Document section >>
<<<<
In the time before the American Revolution, no holiday celebration was complete without revelers lifting up glasses of hot buttered rum, or some similar rum concoction, and toasting the night away.
Such was the tradition.
Today, the drink is less popular, due, in part to, its high caloric content. Properly made, one glass of hot buttered contains 300 calories or more. Another factor may be that the drink is laborious to make. Once again, properly made, the drink uses a batter prepared often a month in advance.
The drink is found mostly in homes, said Dan Batto, owner of the Northeast Bartender School. “In my 30 years in business, I never made a hot buttered rum. It is not a popular bar drink. It would be a drink you would make at home,” he said.
His school does not even teach how to make the drink. “It is not on our list. It is nothing you ask a bartender to make,” he said.
People in early America loved to drink, often to excess, and rum was the drink of choice, said Scott Haefner, caretaker of Fort Johnson, the historic home of Sir William Johnson.
>>>>
Extracted entries >>
<<<<
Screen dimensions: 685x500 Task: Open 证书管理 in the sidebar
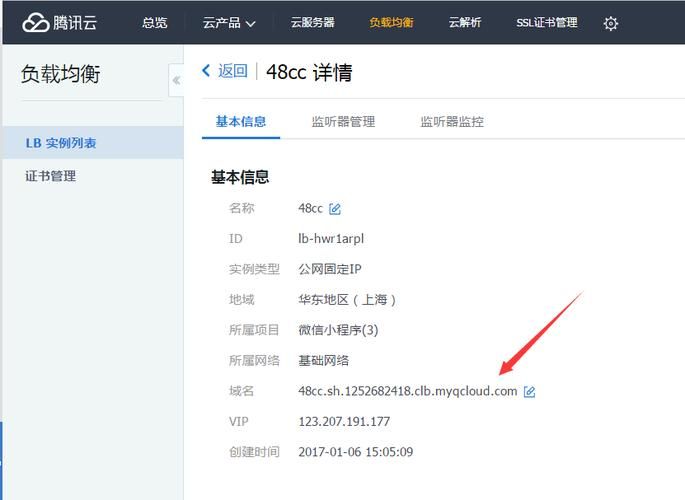point(51,176)
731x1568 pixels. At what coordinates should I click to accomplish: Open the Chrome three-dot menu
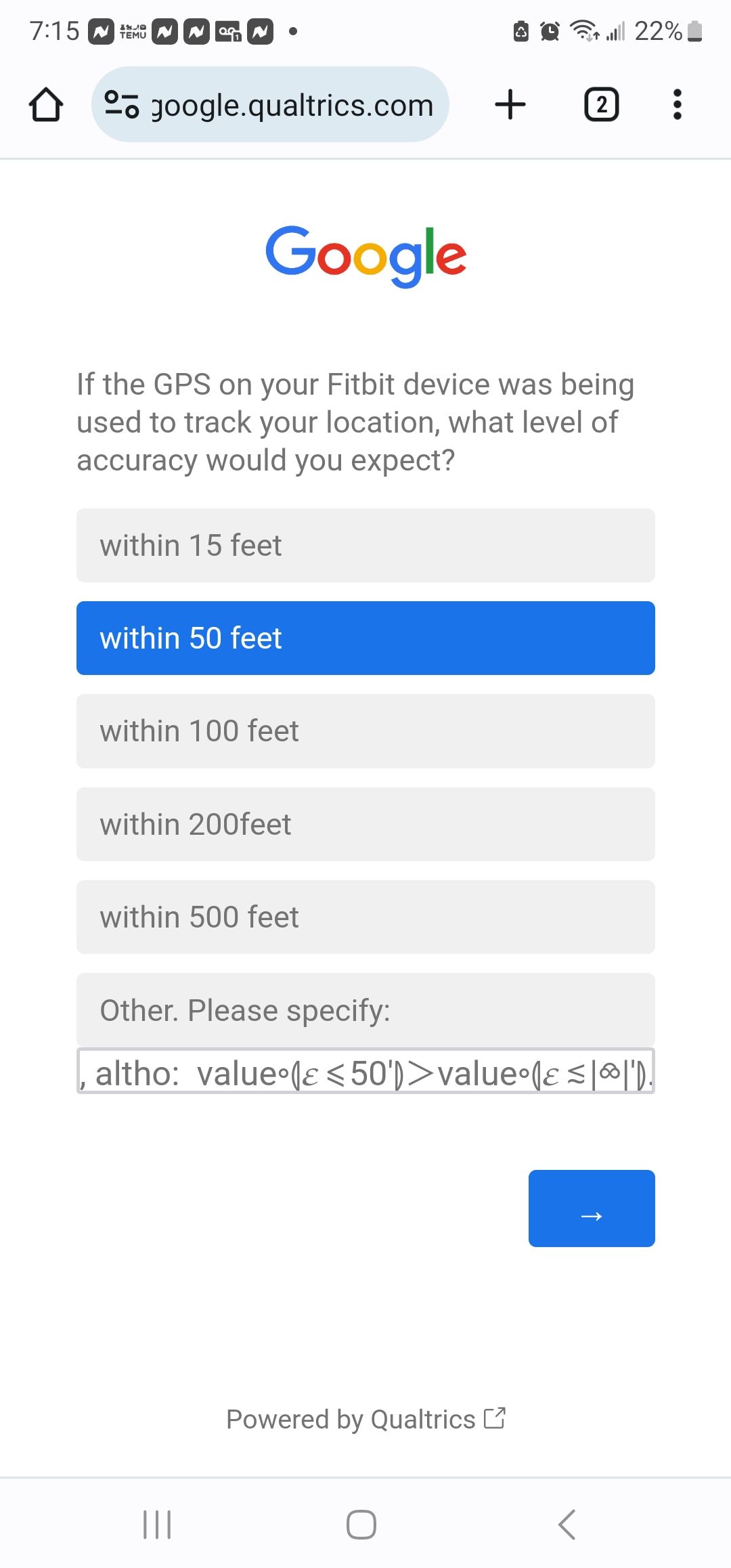point(677,105)
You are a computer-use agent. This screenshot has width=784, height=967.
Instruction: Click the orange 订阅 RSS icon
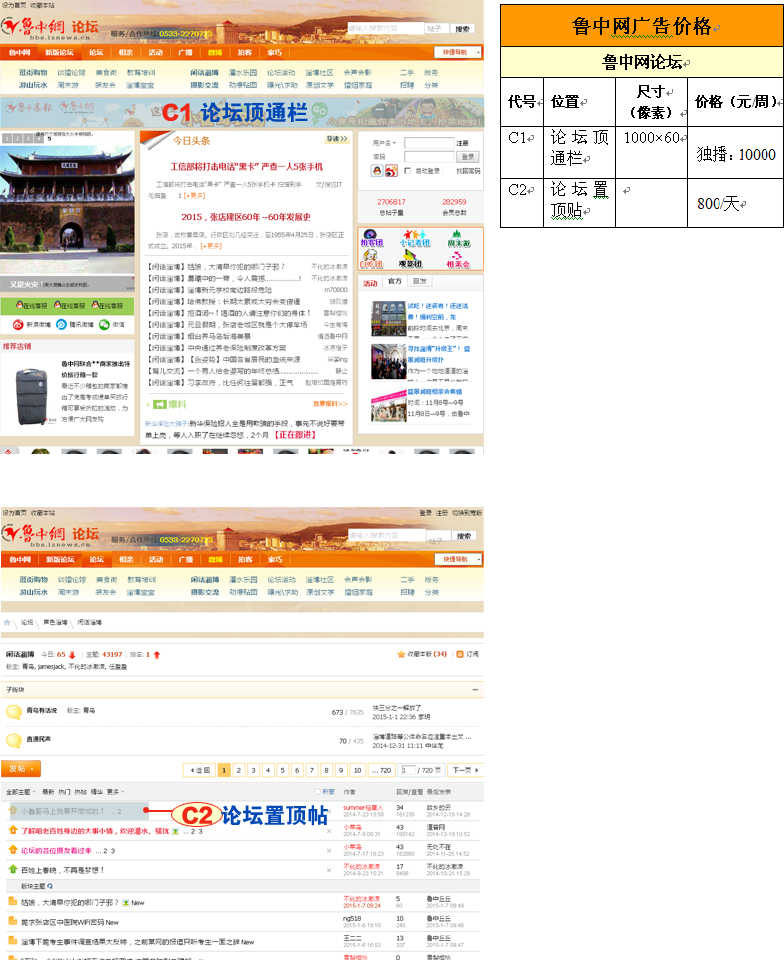pyautogui.click(x=459, y=654)
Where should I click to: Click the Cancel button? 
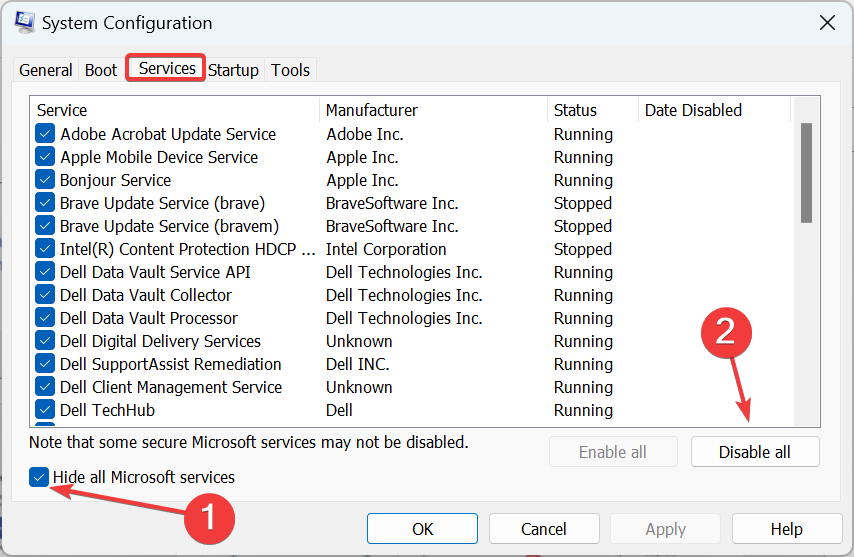pos(544,529)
>>>>
Explore the material >>
1. Answer these questions from the hot buttered rum article:
(a) How many calories does one properly made glass of hot buttered rum contain?
(b) How many years has Dan Batto been in business?
(c) What is the name of the place where Scott Haefner is caretaker?
2. Set down the words of the hot buttered rum article from "In the time" to "the night away.", copying them without any change.
The lines come from a separate source and have nothing to do with the hot buttered rum article.

Outputs in order >>
1.
(a) 300 calories or more.
(b) 30 years.
(c) Fort Johnson, the historic home of Sir William Johnson.

2.
In the time before the American Revolution, no holiday celebration was complete without revelers lifting up glasses of hot buttered rum, or some similar rum concoction, and toasting the night away.